TEXT SHOWN: Begin

# Exaggeration?



## Kruszakus (Dec 7, 2008)

Okay, I'm really sick of it. Each time I read something about some species, and then compare it with the reality, something is not right - it happened with allegedly 1 inch Oxypilus (which barely reach 15 mm), and with Gongylus (supposedly 11 cm, in reality about 8 cm). But now I'm really startled...

Here is the pictue...

http://flickr.com/photos/cledry/2790044403/

And here is the comment on its content...

"This Mantis is a female because this variety has no males! This one was a little over 7 inches long. Notice how well it blends in with the stems of the American Holly bush."

So... in USA one inch is defined as approx 25 mm, which would make this specimen of Brunneria borealis over 17 cm long... Am I missing something here?


----------



## Christian (Dec 7, 2008)

Do you know that gag about how long 20 cm are? :lol: 

Most species are overestimated. This is how the stories about 30 cm mantids arise... _Brunneria borealis_ is just about 9 cm long.


----------



## Rick (Dec 7, 2008)

I find those around here and they are pretty long. Seven inches? No.


----------



## ABbuggin (Dec 7, 2008)

Rick said:


> I find those around here and they are pretty long. Seven inches? No.


Same with me. The definitely don't reach 7"! :lol: the longest I've seen is around 4".


----------



## Kruszakus (Dec 7, 2008)

Christian said:


> Do you know that gag about how long 20 cm are? :lol: Most species are overestimated. This is how the stories about 30 cm mantids arise... _Brunneria borealis_ is just about 9 cm long.


I did not hear the one about 20 cm... wanna tell me?  

I really wonder why people do that...

A guy shows me, by using his fingers, just how long Idolomantis are - according to his hands they are about 16-18 cm, with 4-5 wide thorax... Geez...


----------



## Christian (Dec 7, 2008)

It's exactly the same when you ask guys to show you how much 20 cm are... :lol: :lol:


----------



## Katnapper (Dec 7, 2008)

We have the same joke in the U.S., but with 6 or 7 inches... hehe  :lol:


----------



## hibiscusmile (Dec 7, 2008)

:lol: I am not gonna touch that with a 10 foot pole :lol:


----------



## sk8erkho (Dec 7, 2008)

the 6 to 7inches,me either!!!!


----------



## yen_saw (Dec 7, 2008)

Katnapper said:


> We have the same joke in the U.S., but with 6 or 7 inches... hehe  :lol:





sk8erkho said:


> the 6 to 7inches,me either!!!!


Very naughty  



Kruszakus said:


> So... in USA one inch is defined as approx 25 mm, which would make this specimen of Brunneria borealis over 17 cm long... Am I missing something here?


Personally i prefer to mention size with a pic showing ruler next to a mantis. (pic is an adult male _Hierodula membranacea_)







WHich is what measurement apparatus are for  . Regardless of where the mantis is from or what unit is used. I have seen people using coins of their own country as size comparison but that means nothing to people who has no idea what it is. Guess ruler is more difficult to find than a coin :lol: 

_Brunneria borealis _can easily reach 4 inches. Here is a pic of this adult female with a ruler (and that is not the largest specimen i have seen). But 7 inches is defintely the fisherman eyes theory.

TEXT SHOWN: End
SUPPLIED INFORMATION: Begin

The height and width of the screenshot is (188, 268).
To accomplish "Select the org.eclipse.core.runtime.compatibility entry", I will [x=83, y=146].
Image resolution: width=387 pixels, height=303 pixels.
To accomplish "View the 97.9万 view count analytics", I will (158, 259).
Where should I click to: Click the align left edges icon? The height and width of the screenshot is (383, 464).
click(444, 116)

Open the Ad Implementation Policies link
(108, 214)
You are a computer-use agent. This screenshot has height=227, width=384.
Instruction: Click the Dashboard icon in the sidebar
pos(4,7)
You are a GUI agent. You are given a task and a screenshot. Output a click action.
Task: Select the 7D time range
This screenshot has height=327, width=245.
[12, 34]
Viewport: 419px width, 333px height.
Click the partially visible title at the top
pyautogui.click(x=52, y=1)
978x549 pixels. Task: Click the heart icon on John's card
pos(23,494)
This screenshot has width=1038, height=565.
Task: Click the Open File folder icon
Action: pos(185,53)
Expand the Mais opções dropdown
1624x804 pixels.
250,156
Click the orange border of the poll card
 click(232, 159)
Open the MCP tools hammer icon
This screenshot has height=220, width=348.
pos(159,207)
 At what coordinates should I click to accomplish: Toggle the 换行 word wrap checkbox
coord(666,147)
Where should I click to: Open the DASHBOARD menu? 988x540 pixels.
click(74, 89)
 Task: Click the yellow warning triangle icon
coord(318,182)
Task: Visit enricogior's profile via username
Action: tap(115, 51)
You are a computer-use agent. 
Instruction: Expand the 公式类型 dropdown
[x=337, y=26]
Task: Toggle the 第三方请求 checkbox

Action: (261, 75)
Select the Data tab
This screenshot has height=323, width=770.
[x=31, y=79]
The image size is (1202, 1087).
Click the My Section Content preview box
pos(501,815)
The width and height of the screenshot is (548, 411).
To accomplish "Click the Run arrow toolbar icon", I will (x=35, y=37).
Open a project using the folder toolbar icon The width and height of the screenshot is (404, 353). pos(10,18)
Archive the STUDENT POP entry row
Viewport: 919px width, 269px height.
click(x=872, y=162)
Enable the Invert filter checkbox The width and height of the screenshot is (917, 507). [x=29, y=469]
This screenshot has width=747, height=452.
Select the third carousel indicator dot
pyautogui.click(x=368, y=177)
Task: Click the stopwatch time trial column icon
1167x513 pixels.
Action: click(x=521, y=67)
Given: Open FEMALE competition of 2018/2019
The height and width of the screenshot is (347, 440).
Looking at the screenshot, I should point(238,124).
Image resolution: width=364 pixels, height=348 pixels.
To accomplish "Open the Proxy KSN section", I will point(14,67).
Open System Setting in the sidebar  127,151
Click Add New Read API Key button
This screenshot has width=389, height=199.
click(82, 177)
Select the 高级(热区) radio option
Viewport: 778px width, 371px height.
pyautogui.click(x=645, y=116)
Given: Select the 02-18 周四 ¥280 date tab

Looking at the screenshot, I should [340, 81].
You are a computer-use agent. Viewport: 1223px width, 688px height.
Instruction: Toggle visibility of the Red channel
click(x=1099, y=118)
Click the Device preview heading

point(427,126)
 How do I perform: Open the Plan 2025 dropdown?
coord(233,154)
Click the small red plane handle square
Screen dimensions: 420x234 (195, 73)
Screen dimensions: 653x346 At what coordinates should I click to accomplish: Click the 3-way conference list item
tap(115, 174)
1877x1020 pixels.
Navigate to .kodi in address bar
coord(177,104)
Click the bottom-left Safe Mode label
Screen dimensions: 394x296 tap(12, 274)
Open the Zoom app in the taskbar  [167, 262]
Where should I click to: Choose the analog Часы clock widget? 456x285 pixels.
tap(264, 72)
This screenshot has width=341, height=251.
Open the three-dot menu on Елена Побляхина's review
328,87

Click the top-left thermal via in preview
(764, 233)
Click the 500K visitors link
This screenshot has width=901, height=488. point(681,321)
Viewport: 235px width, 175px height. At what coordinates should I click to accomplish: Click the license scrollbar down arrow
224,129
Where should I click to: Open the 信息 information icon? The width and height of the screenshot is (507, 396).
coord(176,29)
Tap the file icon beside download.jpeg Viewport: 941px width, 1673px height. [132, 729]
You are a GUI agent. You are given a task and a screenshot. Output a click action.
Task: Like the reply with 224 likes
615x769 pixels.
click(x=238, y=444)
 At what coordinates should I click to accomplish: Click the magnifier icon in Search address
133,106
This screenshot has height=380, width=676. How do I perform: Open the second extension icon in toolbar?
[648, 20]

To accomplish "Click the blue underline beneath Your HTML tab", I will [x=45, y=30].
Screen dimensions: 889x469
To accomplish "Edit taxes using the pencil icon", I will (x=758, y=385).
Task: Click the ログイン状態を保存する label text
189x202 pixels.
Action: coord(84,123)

SUPPLIED INFORMATION: End

• ASSIGNED TASK 1
In the forum thread on mantis sizes, how long does Christian say Brunneria borealis is?
• ASSIGNED TASK 2
Write the next part of the forum thread on mantis sizes, picking up after its final post.

• RESULT 1
About 9 cm.

• RESULT 2
----------



## Orin (Dec 7, 2008)

Christian said:


> Most species are overestimated. This is how the stories about 30 cm mantids arise... _Brunneria borealis_ is just about 9 cm long.


Wild ones are usually 11, not 9 but certainly 17 would have to include the legs, antennae and some imagination.


----------



## PhilinYuma (Dec 8, 2008)

Orin said:


> Wild ones are usually 11, not 9 but certainly 17 would have to include the legs, antennae and some imagination.


Cummon, guys, surely this is exactly what he did! He's a professional photographer living in Orlando who likes pix of the Cornish (England, he's an ex pat) countryside and architectural bits and pieces. The pic on the link was an exercise in photographic design, with the diagonal of the mantis's axis reflected by the holly stems, not an illustration of Brunner's stick insect. He said that it was "slightly over" 7", which suggests to me that he actually measured it, and since he had probably never heard of "total body length", measured from the tip of the antennae to either the tip of the abdomen or an extended hind leg.


----------



## kamakiri (Dec 8, 2008)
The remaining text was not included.